Liberare dalle ingiustizie e costruire occasioni di emancipazione

Liberare dalle ingiustizie e costruire occasioni di emancipazione

In una scuola giusta ed equa, valorizzare le differenze come risorsa e ricchezza non può ridursi alla celebrazione di uno slogan come «diverso è bello». La realtà sociale in cui la scuola è immersa, infatti, costruisce gerarchie di differenze, attribuendo più o meno valore a caratteristiche umane differenti.
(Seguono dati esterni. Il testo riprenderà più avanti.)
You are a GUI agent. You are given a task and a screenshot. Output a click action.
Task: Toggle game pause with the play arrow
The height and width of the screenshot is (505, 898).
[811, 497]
Una scuola che reagisca a questo agendo come se fossero tutte sullo stesso piano mancherebbe di assumersi la responsabilità di costruire occasioni di emancipazione.

Riconoscere le forme di ingiustizia, svalutazione o emarginazione laddove queste esistano è infatti un primo passo cruciale perché la scuola possa contribuire alla liberazione da esse. Due elementi possono essere particolarmente utili per riuscire a farlo. Primo, le evidenze di ricerca, laddove ci siano, aiutano a identificare forme di esclusione di vario tipo che la scuola stessa va a perpetrare, spesso senza intenzione, ma per mancanza di consapevolezza. Se la ricerca ci indica ad esempio che le persone con un orientamento sessuale diverso da quello eterosessuale sono maggiormente esposte al rischio di malattie sessualmente trasmissibili, la scuola che ancora promuove percorsi di educazione sessuale considerando la sola possibilità di relazioni eterosessuali rappresenta in modo parziale la realtà, di fatto non occupandosi proprio di quel gruppo di alunne e alunni maggiormente esposti a un rischio. O ancora, se la ricerca ha dimostrato che il momento del consiglio per la scuola secondaria di II grado al termine della scuola secondaria di I grado è spesso distorto dai pregiudizi delle e degli insegnanti, una scuola che non promuove una riflessione critica sulle modalità di formulazione di quel consiglio è fortemente a rischio di limitare le possibilità di sviluppo e crescita di alcuni. Un’altra fonte che aiuta a identificare le ingiustizie è la voce stessa di alunne e alunni. Cosa pensano? Cosa sentono? Cosa vedono nella realtà della scuola? Il loro sguardo può fare luce sul modo in cui le azioni degli adulti sono percepite. Cosa è giusto? Cosa è ingiusto? Chi è avvantaggiato e chi svantaggiato dall’attuale offerta formativa? In una scuola secondario di I grado con una esperienza ben rodata di parlamentino dei ragazzi, ad esempio, un alunno ha potuto parlare apertamente di una situazione di bullismo che aveva osservato contribuendo a comprendere una forma violenta di esclusione.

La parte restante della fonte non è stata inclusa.